Globally at least 1 billion people suffer from or are at risk from neglected tropical diseases but 'one-size-fits-all' mass medication programmes don't work, warns research from Brunel.

Brunel medical anthropologist Dr Melissa Parker’s ground-breaking 16-month fieldwork in Tanzania and Uganda revealed that while 10 years of mass drug administration (MDA) schemes have produced some worthwhile outcomes, a tendency to make assumptions when unaware about local realities reveals some serious flaws.

Endemic diseases like elephantiasis and bilharzia are curable and internationally-funded projects to provide free treatment have gained huge momentum in the last decade.

But Dr Parker’s work, and that of Prof Tim Allen from the London School of Economics, has forced a radical re-think in the way MDAs are now being administered and monitored.

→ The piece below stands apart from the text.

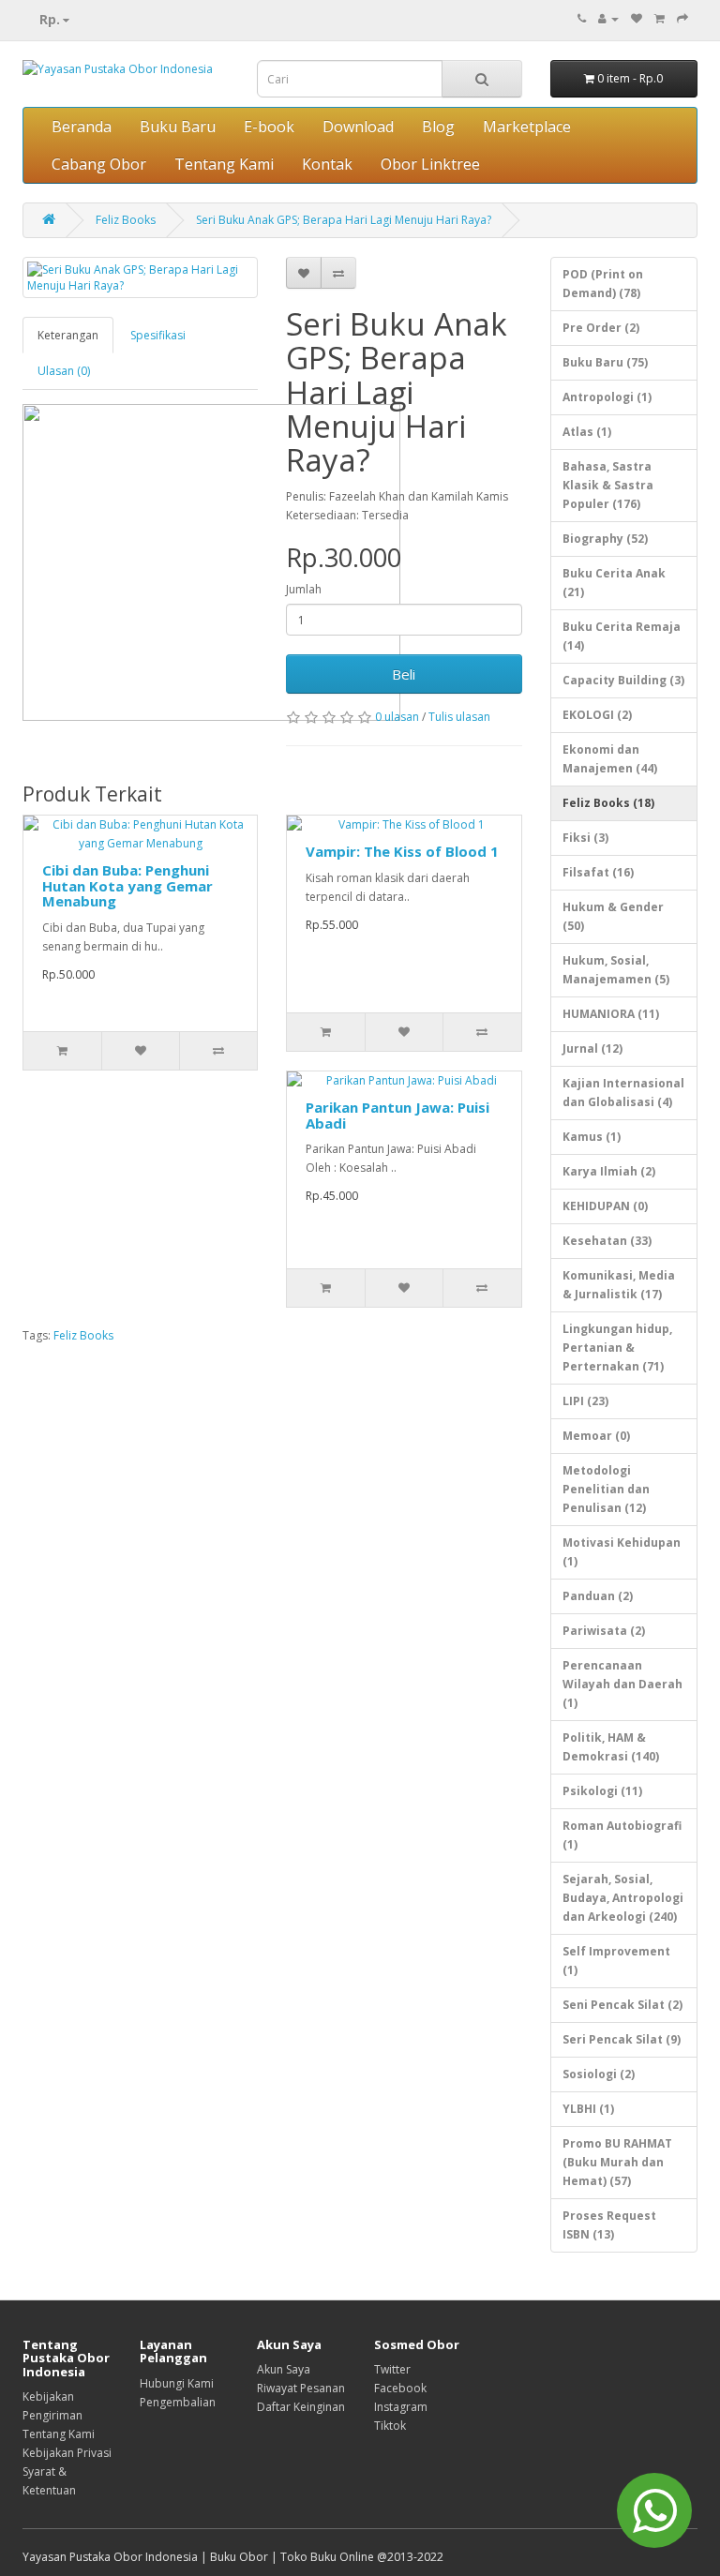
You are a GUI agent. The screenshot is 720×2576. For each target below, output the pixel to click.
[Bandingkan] (338, 273)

In Uganda, along the shores of the River Nile, most villagers who lived on the banks were successfully treated for bilharzia but families of fishermen living on islands were ignored. As the latter use the river as a latrine, successfully treated villagers were highly susceptible to reinfection.

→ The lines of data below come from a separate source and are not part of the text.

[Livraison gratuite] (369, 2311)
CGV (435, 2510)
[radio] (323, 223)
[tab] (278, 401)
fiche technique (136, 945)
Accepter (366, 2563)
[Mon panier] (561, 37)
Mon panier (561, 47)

While in Tanzania there were violent riots when rumours spread that treatments administered at schools to children were a plot to bring about mass sterilisation. The authorities had assumed parents would want their children protected without consulting them or obtaining consent.

The research-led approach has now almost universal acceptance among funders of MDAs. Only with those programmes that are locally sensitive and well-communicated is there a realistic prospect of permanently defeating these diseases.